[Word and element pointing entries]
-------

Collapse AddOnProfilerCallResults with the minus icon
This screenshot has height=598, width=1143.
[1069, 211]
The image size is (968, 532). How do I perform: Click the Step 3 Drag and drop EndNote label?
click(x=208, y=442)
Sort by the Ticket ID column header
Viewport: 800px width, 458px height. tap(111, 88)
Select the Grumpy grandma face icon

-------

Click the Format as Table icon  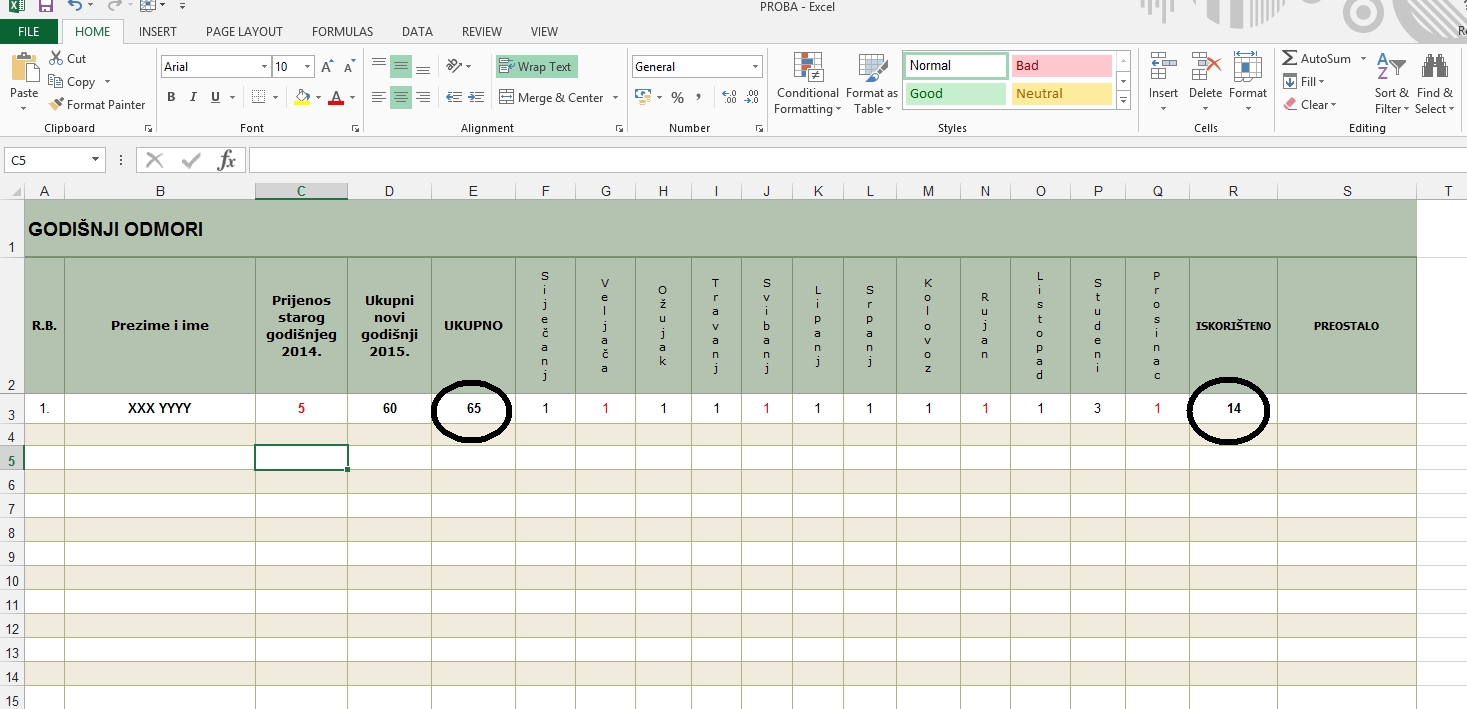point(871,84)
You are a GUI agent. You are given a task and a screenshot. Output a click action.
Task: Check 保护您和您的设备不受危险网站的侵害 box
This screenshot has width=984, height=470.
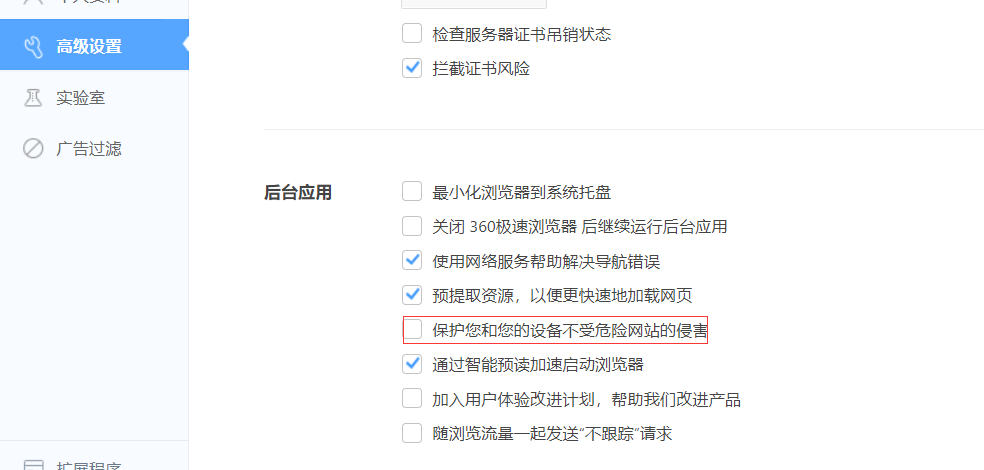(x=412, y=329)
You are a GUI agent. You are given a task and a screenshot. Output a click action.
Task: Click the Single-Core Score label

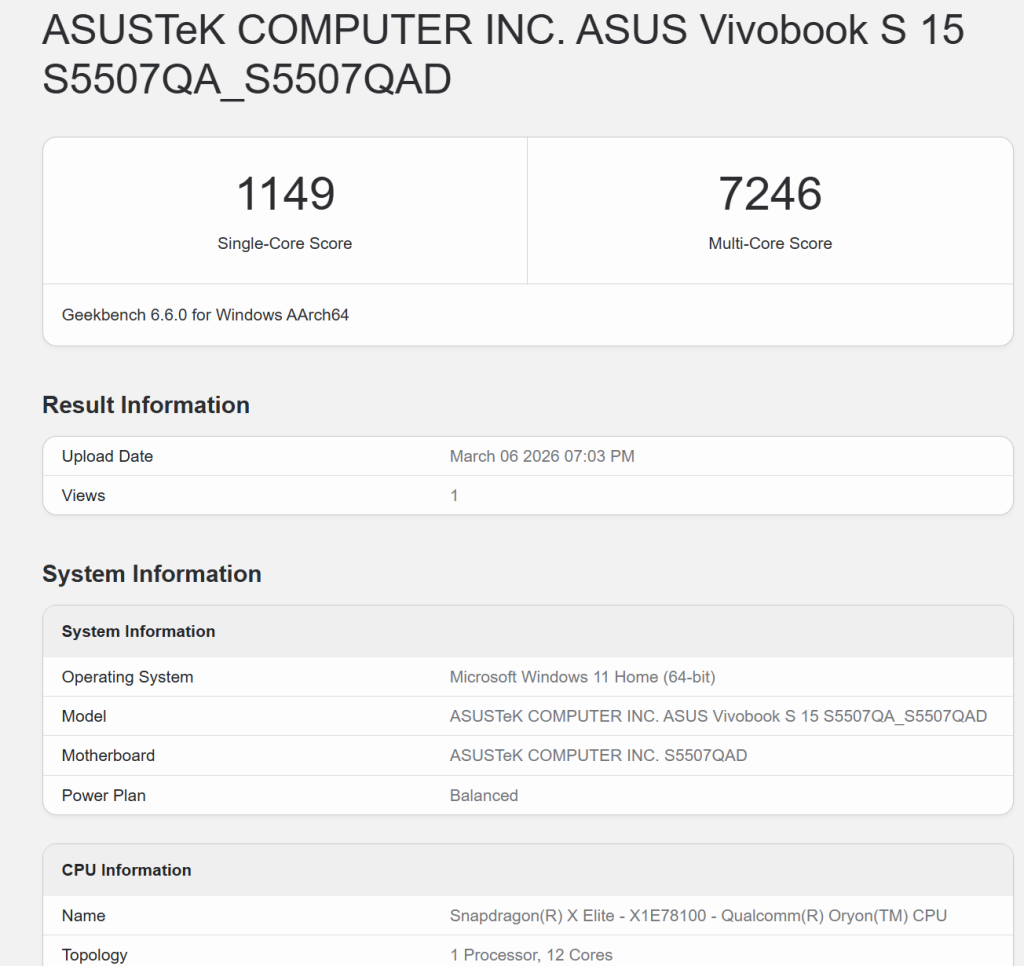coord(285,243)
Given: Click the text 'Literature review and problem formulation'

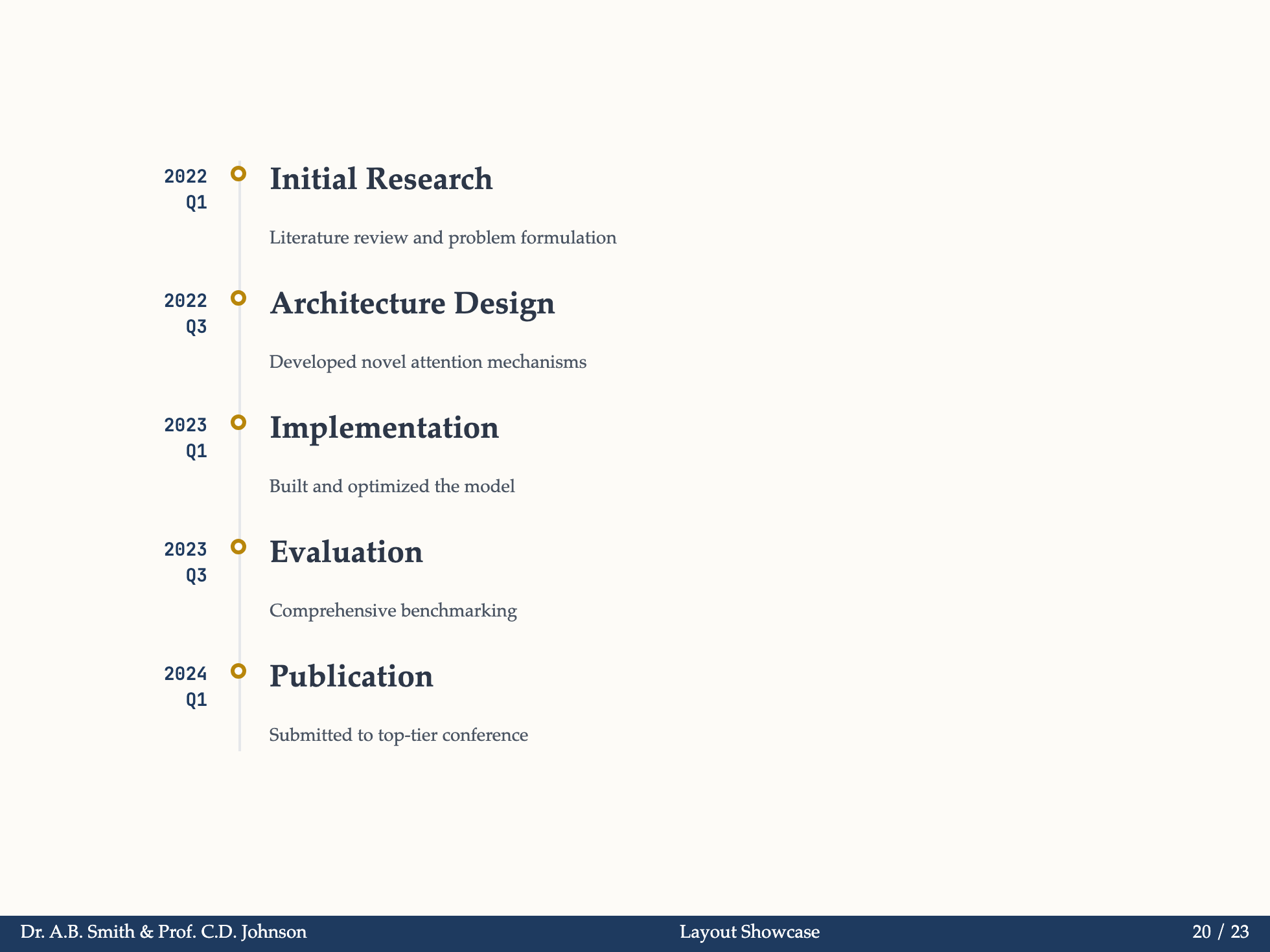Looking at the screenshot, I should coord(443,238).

-------

* DO THIS: Put the rows in the part that opens with the line containing "The image size" and closes with the line containing "Select the Grumpy grandma face icon" into a JSON list of strings, one string per line, leaving out blank lines.

* FULL OUTPUT:
[
  "The image size is (968, 532). How do I perform: Click the Step 3 Drag and drop EndNote label?",
  "click(x=208, y=442)",
  "Sort by the Ticket ID column header",
  "Viewport: 800px width, 458px height. tap(111, 88)",
  "Select the Grumpy grandma face icon"
]